US 12,352,849 B2
Methods and systems for detection of objects in a vicinity of a vehicle
Mirko Meuter, Erkrath (DE); Jittu Kurian, Wuppertal (DE); Yu Su, Wuppertal (DE); Jan Siegemund, Cologne (DE); Zhiheng Niu, Wuppertal (DE); Stephanie Lessmann, Erkrath (DE); Saeid Khalili Dehkordi, Berlin (DE); Florian Kästner, Bochum (DE); Igor Kossaczky, Wuppertal (DE); Sven Labusch, Cologne (DE); Arne Grumpe, Essen (DE); Markus Schoeler, Wuppertal (DE); Moritz Luszek, Detmold (DE); Weimeng Zhu, Wuppertal (DE); Adrian Becker, Leverkusen (DE); Alessandro Cennamo, Wuppertal (DE); Kevin Kollek, Wuppertal (DE); Marco Braun, Koblenz (DE); Dominic Spata, Witten (DE); and Simon Roesler, Neuss (DE)

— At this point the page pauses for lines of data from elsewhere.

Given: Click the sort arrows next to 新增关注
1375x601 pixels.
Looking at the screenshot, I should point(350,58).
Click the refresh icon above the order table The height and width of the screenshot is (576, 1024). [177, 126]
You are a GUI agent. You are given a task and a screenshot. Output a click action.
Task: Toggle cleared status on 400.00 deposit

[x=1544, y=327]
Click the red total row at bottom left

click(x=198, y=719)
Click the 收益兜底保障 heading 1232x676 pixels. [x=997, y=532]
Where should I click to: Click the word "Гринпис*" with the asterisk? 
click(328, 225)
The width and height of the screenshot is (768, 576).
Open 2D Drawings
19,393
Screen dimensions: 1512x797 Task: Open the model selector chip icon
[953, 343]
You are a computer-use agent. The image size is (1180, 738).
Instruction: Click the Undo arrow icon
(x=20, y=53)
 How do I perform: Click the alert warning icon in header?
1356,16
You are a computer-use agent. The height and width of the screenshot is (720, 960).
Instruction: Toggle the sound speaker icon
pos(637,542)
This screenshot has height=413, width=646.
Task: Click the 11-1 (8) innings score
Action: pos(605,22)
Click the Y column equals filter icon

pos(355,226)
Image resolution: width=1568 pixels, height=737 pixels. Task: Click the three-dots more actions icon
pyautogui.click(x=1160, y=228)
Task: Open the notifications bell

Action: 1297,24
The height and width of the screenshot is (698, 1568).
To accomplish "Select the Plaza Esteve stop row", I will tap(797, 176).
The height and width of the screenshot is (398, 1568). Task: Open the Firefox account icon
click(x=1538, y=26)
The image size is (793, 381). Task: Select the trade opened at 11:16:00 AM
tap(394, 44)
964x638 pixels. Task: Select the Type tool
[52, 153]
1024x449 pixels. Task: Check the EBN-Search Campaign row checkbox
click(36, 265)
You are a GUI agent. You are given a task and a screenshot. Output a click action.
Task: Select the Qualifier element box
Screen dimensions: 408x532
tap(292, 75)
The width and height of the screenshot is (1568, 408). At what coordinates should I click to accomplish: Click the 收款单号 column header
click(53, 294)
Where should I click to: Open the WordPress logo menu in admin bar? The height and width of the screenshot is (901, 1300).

Assigned to Aptiv Technologies AG, Schaffhausen (CH)
Filed by Aptiv Technologies AG, Schaffhausen (CH)
Filed on Jul. 23, 2021, as Appl. No. 17/384,493.
Claims priority of application No. 20187674 (EP), filed on Jul. 24, 2020; and application No. 21159039 (EP), filed on Feb. 24, 2021.
Prior Publication US 2022/0026568 A1, Jan. 27, 2022
Int. Cl. G01S 13/931 (2020.01); B60W 60/00 (2020.01); G01S 7/41 (2006.01); G01S 13/86 (2006.01); G06F 18/25 (2023.01); G06N 3/04 (2023.01); G06V 20/58 (2022.01)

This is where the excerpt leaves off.